TASK TO CARRY OUT =>
Copy the entries below word for word, from their first line up to and including the line that contains "will (579, 485).".

[Data records]
====
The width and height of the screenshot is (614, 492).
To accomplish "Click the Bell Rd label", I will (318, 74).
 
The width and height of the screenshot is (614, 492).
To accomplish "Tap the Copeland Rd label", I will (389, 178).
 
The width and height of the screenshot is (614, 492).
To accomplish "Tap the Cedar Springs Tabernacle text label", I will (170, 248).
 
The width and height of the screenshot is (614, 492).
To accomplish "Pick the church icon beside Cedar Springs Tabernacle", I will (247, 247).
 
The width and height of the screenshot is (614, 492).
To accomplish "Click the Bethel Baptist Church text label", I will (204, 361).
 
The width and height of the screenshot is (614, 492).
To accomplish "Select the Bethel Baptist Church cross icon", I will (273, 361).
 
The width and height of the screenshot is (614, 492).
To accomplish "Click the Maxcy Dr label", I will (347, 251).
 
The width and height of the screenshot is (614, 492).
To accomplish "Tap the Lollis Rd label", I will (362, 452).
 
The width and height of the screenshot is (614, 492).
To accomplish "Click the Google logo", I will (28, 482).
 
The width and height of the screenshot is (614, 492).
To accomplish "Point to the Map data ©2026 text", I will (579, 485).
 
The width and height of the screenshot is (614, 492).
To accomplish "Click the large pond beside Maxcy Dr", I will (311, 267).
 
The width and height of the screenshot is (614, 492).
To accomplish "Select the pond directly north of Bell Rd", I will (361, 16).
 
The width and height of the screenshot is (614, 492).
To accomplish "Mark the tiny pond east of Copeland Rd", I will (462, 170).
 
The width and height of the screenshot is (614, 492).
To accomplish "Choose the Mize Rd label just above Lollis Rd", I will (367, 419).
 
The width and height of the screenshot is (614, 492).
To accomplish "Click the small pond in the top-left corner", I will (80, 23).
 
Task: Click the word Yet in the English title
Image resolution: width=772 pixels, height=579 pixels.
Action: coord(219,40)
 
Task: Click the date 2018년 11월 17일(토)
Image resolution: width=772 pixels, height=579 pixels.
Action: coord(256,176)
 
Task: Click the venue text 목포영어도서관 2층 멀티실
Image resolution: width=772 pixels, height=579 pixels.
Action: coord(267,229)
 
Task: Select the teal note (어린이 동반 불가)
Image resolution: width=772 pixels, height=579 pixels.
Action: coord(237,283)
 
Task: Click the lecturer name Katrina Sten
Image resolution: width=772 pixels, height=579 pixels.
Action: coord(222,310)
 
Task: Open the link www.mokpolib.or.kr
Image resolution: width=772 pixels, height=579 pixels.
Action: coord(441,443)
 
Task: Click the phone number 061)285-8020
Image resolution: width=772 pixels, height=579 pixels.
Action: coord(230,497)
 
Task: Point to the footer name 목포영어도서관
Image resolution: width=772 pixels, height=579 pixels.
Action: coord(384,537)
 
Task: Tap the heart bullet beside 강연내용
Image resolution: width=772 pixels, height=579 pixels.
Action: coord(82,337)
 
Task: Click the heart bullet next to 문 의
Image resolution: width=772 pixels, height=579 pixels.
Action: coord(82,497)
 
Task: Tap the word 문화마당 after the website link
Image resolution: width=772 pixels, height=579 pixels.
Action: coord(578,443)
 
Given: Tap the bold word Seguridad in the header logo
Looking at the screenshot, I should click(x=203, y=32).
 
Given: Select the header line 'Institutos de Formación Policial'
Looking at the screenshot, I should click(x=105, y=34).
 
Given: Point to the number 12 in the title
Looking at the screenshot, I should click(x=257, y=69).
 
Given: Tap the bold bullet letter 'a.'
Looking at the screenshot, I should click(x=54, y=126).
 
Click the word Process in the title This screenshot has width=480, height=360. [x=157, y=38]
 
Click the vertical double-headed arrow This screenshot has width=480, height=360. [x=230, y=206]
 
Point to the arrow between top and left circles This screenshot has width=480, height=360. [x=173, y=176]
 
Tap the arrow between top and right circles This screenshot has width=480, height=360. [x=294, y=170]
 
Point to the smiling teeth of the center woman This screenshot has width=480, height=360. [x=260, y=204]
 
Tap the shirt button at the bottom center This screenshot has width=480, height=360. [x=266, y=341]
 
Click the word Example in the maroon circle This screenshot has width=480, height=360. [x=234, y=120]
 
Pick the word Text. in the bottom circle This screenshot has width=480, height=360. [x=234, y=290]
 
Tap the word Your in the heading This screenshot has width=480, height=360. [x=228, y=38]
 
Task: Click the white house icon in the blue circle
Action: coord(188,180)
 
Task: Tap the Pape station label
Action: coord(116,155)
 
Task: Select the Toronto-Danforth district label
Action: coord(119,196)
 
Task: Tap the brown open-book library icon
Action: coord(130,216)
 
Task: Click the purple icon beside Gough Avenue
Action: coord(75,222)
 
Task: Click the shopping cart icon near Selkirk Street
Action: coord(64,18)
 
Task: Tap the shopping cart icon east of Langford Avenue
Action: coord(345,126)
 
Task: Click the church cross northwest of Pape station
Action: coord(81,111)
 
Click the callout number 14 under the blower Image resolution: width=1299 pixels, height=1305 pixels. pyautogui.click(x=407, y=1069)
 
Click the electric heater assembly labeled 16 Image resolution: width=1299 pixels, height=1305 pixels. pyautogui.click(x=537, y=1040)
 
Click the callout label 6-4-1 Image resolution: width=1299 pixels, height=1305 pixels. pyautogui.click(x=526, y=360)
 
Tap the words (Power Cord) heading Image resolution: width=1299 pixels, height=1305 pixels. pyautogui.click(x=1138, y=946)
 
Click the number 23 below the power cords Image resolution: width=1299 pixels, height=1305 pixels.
====
SOLUTION TO THE EXERCISE =>
The width and height of the screenshot is (614, 492).
To accomplish "Click the Bell Rd label", I will (318, 74).
 
The width and height of the screenshot is (614, 492).
To accomplish "Tap the Copeland Rd label", I will (389, 178).
 
The width and height of the screenshot is (614, 492).
To accomplish "Tap the Cedar Springs Tabernacle text label", I will (170, 248).
 
The width and height of the screenshot is (614, 492).
To accomplish "Pick the church icon beside Cedar Springs Tabernacle", I will (247, 247).
 
The width and height of the screenshot is (614, 492).
To accomplish "Click the Bethel Baptist Church text label", I will (204, 361).
 
The width and height of the screenshot is (614, 492).
To accomplish "Select the Bethel Baptist Church cross icon", I will (273, 361).
 
The width and height of the screenshot is (614, 492).
To accomplish "Click the Maxcy Dr label", I will (347, 251).
 
The width and height of the screenshot is (614, 492).
To accomplish "Tap the Lollis Rd label", I will (362, 452).
 
The width and height of the screenshot is (614, 492).
To accomplish "Click the Google logo", I will (28, 482).
 
The width and height of the screenshot is (614, 492).
To accomplish "Point to the Map data ©2026 text", I will (579, 485).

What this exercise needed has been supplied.